►

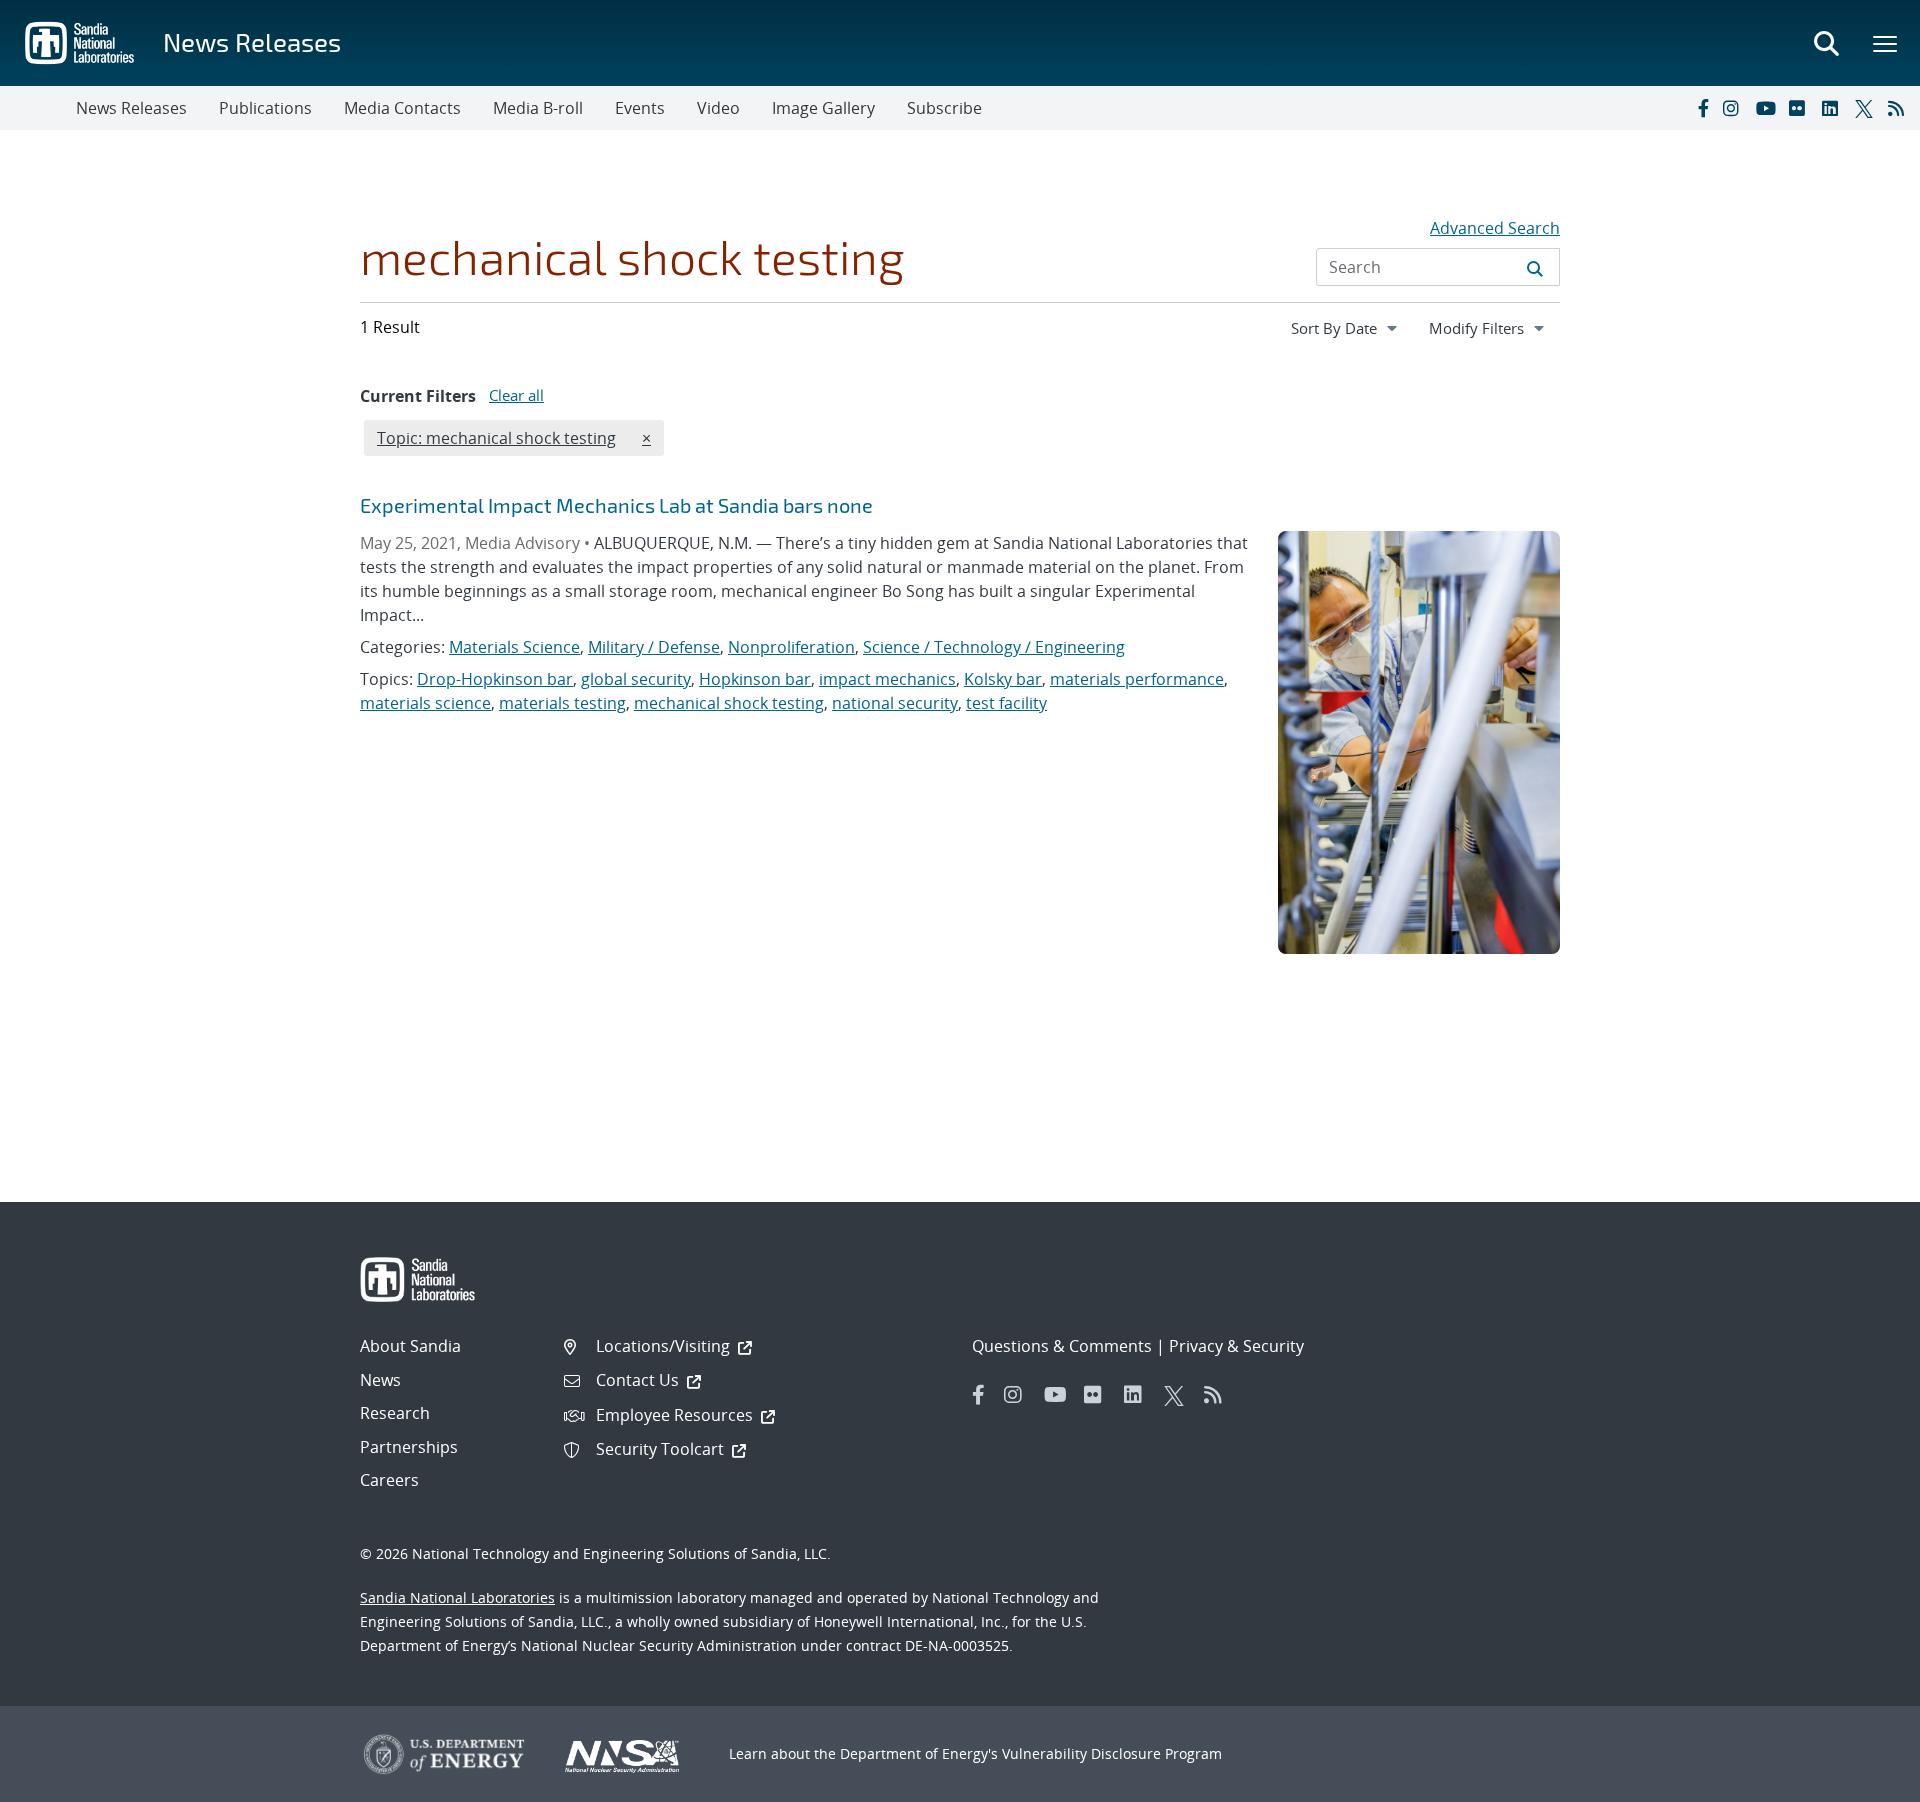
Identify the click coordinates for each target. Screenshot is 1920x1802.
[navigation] (1346, 328)
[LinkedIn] (1834, 108)
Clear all (516, 395)
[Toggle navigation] (38, 108)
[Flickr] (1801, 108)
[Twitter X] (1867, 108)
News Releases (252, 41)
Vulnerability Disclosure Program (1112, 1753)
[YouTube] (1768, 108)
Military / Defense (654, 647)
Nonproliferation (791, 647)
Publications (265, 108)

◄

### TASK TO CARRY OUT
Now transcribe all the entries above exactly, so that no picture is carried over.

### EXPECTED ANSWER
Identify the click coordinates for each target. Screenshot is 1920x1802.
[navigation] (1346, 328)
[LinkedIn] (1834, 108)
Clear all (516, 395)
[Toggle navigation] (38, 108)
[Flickr] (1801, 108)
[Twitter X] (1867, 108)
News Releases (252, 41)
Vulnerability Disclosure Program (1112, 1753)
[YouTube] (1768, 108)
Military / Defense (654, 647)
Nonproliferation (791, 647)
Publications (265, 108)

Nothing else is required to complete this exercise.